One of our reporters listened in as military controllers warned
nearby aircraft that a Global Hawk was returning Edwards AFB after an
engine failure. It's the sort of situation that, if it had been a
manned aircraft, would have had everyone for miles around fearing for
the safety of the crew, other aircraft, and even people on the ground.
But the outcome was entirely benign, with the aircraft following a
pre-planned pattern to glide back to base. That's impressive: up close
the Global Hawk is a fair-sized aeroplane,
powered by a serious jet engine, and generally to be treated with
considerable respect. Such a smooth outcome to what was a challenging
situation bodes well for the unmanned aviation community, especially to
the parts of it with aspirations to operate in civil airspace.

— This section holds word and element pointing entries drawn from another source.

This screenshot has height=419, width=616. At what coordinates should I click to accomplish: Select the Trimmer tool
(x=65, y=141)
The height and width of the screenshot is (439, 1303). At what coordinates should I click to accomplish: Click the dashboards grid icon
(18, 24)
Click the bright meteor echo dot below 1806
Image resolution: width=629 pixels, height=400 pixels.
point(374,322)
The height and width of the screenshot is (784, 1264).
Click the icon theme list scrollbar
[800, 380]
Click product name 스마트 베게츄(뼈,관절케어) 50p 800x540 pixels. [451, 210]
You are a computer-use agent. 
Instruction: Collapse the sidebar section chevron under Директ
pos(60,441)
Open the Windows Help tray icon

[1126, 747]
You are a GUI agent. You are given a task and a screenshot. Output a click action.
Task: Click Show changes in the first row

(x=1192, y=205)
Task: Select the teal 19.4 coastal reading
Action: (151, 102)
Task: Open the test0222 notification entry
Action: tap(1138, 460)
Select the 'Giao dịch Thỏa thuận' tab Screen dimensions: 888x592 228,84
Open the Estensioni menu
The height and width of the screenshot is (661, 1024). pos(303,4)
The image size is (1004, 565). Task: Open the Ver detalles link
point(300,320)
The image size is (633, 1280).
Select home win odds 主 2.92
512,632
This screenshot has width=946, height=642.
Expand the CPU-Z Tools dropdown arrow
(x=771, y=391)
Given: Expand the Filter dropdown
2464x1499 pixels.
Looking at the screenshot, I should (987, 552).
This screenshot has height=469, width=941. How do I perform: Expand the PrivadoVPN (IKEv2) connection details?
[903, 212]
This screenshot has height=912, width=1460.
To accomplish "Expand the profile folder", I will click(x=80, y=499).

Systems will malfunction on these aircraft just as they do on manned
types, but, as with manned types, it's what you do next that counts.
As
far as unmanned aviation has come in the last decade, it remains the
rare niche aviation market that can’t agree on what to call its
signature product.
As an acronym, do we call them a UAV, UA or UAS? As a word, should we describe them as unmanned, uninhabited or unpiloted?
Never
one to join the crowd, the US Air Force has coined its own new term:
Remotely Operated Aircraft (ROA, anyone? Frankly, we think that’s
already DOA, or should be).
Now, the US Department of Defense is proposing to settle this nomenclature madness once and for all. Here is DOD's new and long-awaited Unmanned Aircraft Systems Roadmap. Among other things, it decrees the term UAV is passé.
Henceforth,
the DOD will recognize two terms: an unmanned aircraft (UA) and an
unmanned aircraft system (UAS). The UA is to be used when referring to
the flying component of a UAS, which refers to a ground station linked
with one or more UAs.
“This
change in terminology more clearly emphasizes that the aircraft is only
one component of the system, and is in line with the Federal Aviation
Administration’s decision to treat ‘UAVs’ as aircraft for regulatory
purposes,” a footnote reads.
There
may be some logic to this. It reflects the fact that unmanned flight
requires more than just an aircraft to work – and, thus, for
governments to regulate. And it substitutes the smoother word,
“aircraft”, for the clunky and possibly anachronistic term,“air
vehicle.” (Who came up with “unmanned air vehicle” anyway? Any
theories?)
But
there is a catch. Even if the aim is to clarify, it doesn’t do you any
favours if few others in the English-speaking world know the difference
between a UAS and a UA. Or, for that matter, a UAS and a UAV.
It
is something we’re thinking about among our editorial team. Flight
International uses the term UAV, which has its flaws but at least is
commonly understood. This may have to be discarded at some point, but
we are asking two questions: when? and with what?